Honegger D, Holz J, Baume L J
SSO Schweiz Monatsschr Zahnheilkd. 1979 Oct;89(10):1020-41.
Of 123 teeth treated by direct pulp capping 110 could be rechecked clinically and radiographically after periods of 1 1/2 to 7 years, 4 on the average. In 25 cases a change in endodontic treatment has been recorded on the files: In 18 cases biopulpectomy was performed for symptomatic (pain) reasons considered as failure of the capping treatment; in 5 cases biopulpectomy was indicated for periodontal and prosthetic reasons (not considered as failure); in 5 cases of the 110 rechecked necrosis and periapical involvement was diagnosed. The rate of failure thus was 22 cases or 17%. This relatively high ratio of unfavorable results (Tab. VII) is in part due to lack of operative skill of the students while progressing tooth morbidity statistically established in the Genevan population also was taken into account. Advancing tooth ages according to graph figure 6 in accordance with other recent surveys were found to constitute no impediment for direct pulp capping. The success of this endodontic treatment is best ascertained by observing a strict selection of the case and the observance of an exacting operative procedure, namely: - Only accidentally exposed pulps without symptoms of previous spontaneous pain (Category I) are liable to successful conservation by direct pulp capping using calcium hydroxide. Previously painful pulps (Category II) according to Table VIII are either indirectly capped using corticosteroids particularly in young teeth or after exposure subject to coronal or radicular pulpotomy (Category III).
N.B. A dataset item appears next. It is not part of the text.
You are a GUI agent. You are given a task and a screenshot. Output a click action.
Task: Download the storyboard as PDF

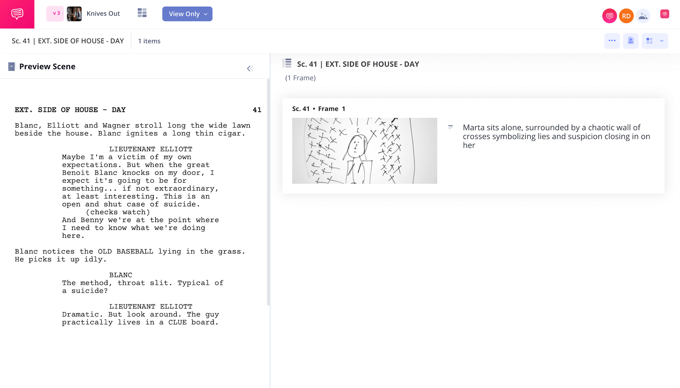coord(631,41)
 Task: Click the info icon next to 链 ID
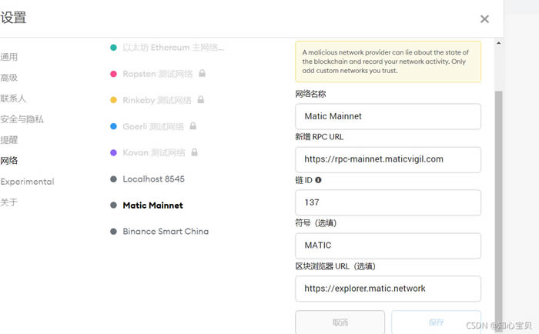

Rigorous aseptical procedure and lasting hermetical sealing of the calcium hydroxide pulp dressing are additional prerequisites for success.
在接受直接盖髓治疗的123颗牙齿中,110颗在1年半至7年(平均4年)后可进行临床和影像学复查。病历记录显示有25例进行了牙髓治疗的变更:18例因出现症状(疼痛),认为盖髓治疗失败而进行了牙髓部分切除;5例因牙周和修复原因进行了牙髓部分切除(不视为失败);在110颗接受复查的牙齿中,有5例被诊断为牙髓坏死和根尖周病变。因此,失败率为22例,即17%。这种相对较高的不良结果比例(表VII)部分是由于学生操作技能不足,同时也考虑到了日内瓦人群中统计学确定的牙齿发病率上升情况。根据图6以及其他近期调查,牙齿年龄增长并未对直接盖髓构成障碍。这种牙髓治疗的成功最好通过严格选择病例和遵守严格的操作程序来确定,即:- 只有意外暴露且无先前自发疼痛症状的牙髓(I类),使用氢氧化钙进行直接盖髓才有成功保存的可能。根据表VIII,先前有疼痛的牙髓(II类),特别是在年轻牙齿中,可使用皮质类固醇进行间接盖髓,或在暴露后进行冠髓或根髓切断术(III类)。严格的无菌操作和氢氧化钙牙髓敷料的持久密封是成功的额外前提条件。